> _Source extract_
◆ ◆ ◆

Some cabinet ministers and incumbent MLAs have their work cut out for them in constituencies where four or more candidates are declared.
Education Minister Paul Quassa will run against three other candidates in Aggu. Speaker George Qulaut is in a seven-way race to reclaim Amittuq, while Quttiktuq racked up nine registered candidates, including incumbent MLA Isaac Shooyook.
One of the candidates in Quttiktuq, David Akeeagok, is a former top senior manager at the Government of Nunavut, where until 2016 he served as deputy minister of Executive and Intergovernmental Affairs.
Some of the election’s most heated battles could take place in Rankin Inlet. In Rankin Inlet North-Chesterfield Inlet, incumbent MLA Tom Sammurtok is up against three other candidates, including former Nunavut Tunngavik Inc. President Cathy Towtongie.
And in Rankin Inlet South, voters will get a re-run of the 2013 race between candidates Alex Sammurtok and Lorne Kusugak. The two candidates finished in a dead heat in the last election, with Sammurtok winning later in a by-election.

◆ ◆ ◆

Data on locating visible targets:
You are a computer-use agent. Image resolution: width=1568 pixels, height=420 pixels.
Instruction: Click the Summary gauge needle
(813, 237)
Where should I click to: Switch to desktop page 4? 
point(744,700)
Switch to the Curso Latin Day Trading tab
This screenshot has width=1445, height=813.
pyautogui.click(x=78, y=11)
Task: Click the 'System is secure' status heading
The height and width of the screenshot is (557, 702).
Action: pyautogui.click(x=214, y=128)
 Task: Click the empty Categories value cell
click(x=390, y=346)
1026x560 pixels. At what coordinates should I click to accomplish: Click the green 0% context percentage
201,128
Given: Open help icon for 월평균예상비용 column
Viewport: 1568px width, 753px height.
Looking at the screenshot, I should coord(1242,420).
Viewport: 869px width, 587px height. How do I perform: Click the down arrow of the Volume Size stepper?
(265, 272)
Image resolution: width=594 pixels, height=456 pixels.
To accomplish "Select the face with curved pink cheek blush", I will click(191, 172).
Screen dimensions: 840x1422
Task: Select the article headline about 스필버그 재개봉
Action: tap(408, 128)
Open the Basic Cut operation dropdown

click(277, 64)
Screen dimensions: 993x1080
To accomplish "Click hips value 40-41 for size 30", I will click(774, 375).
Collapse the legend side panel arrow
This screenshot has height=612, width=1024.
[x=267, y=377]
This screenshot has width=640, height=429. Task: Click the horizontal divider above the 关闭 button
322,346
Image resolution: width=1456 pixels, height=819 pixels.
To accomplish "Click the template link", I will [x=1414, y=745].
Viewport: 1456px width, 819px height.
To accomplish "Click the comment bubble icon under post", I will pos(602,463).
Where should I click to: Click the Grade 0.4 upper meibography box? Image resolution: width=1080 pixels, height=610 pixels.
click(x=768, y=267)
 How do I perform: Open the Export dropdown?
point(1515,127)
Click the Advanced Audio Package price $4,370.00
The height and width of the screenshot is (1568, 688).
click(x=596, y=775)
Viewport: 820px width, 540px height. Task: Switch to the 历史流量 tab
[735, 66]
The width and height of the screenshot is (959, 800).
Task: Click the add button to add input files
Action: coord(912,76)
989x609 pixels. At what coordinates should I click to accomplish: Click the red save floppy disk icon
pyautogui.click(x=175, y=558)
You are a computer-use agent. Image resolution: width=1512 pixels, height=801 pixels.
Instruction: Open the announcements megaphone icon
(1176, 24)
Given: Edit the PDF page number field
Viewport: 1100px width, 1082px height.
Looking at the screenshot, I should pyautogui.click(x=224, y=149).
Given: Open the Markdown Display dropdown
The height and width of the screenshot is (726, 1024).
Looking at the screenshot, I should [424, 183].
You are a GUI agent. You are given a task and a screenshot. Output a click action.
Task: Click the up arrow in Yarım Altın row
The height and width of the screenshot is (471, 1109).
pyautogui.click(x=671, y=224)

◆ ◆ ◆

> _Tasks to carry out_
A. Condense the paragraph of the Nunavut election passage that begins "Education Minister Paul Quassa" into a bulleted list that keeps its main facts.
B. Write out the part of the Nunavut election passage starting with "Some cabinet ministers" and going on through "and Intergovernmental Affairs.".
C. Extend the Nunavut election passage beyond its last sentence.
These data have no connection to the passage on the Nunavut election.

> _Responses per task_
A.
- Aggu: Education Minister Paul Quassa faces three other candidates.
- Amittuq: Speaker George Qulaut is in a seven-way race to win back the seat.
- Quttiktuq: nine candidates have registered, incumbent MLA Isaac Shooyook among them.

B.
Some cabinet ministers and incumbent MLAs have their work cut out for them in constituencies where four or more candidates are declared.
Education Minister Paul Quassa will run against three other candidates in Aggu. Speaker George Qulaut is in a seven-way race to reclaim Amittuq, while Quttiktuq racked up nine registered candidates, including incumbent MLA Isaac Shooyook.
One of the candidates in Quttiktuq, David Akeeagok, is a former top senior manager at the Government of Nunavut, where until 2016 he served as deputy minister of Executive and Intergovernmental Affairs.

C.
Some former Nunavut MLAs and cabinet ministers from past legislative assemblies will also contest seats, including Peter Kattuk, a former minister of the old Department of Public Works, who is running against Alan Rumbolt, the incumbent in Hudson Bay, and Patterk Netser, a former economic development minister, who is running against Jack Anawak, a former justice minister and Nunatsiaq MP, in Aivilik.
After dissolution of the legislature Sept. 24, members of the fourth legislative assembly are no longer MLAs. But the speaker, premier and all cabinet ministers will keep those titles and positions until MLAs choose a new speaker, premier and cabinet following the election, probably in mid-November.
At least two candidates in this election will enter the race facing charges under the Criminal Code and are to appear in court between now and election day.
Joseph Aglukark, 49 of Gjoa Haven, a former mayor and manager of the Nattilik Heritage Centre, faces one count of possessing approximately one pound of marijuana for the purpose of trafficking, a charge laid Sept. 1. His next court appearance is scheduled for Oct. 23.
Jack Anawak, 66, is charged with one count of impaired driving and one count of failing a breathalyzer test, charges dating to this past June. His next court appearance is scheduled for Oct. 12.
The allegations against these two candidates have yet to be proven in court.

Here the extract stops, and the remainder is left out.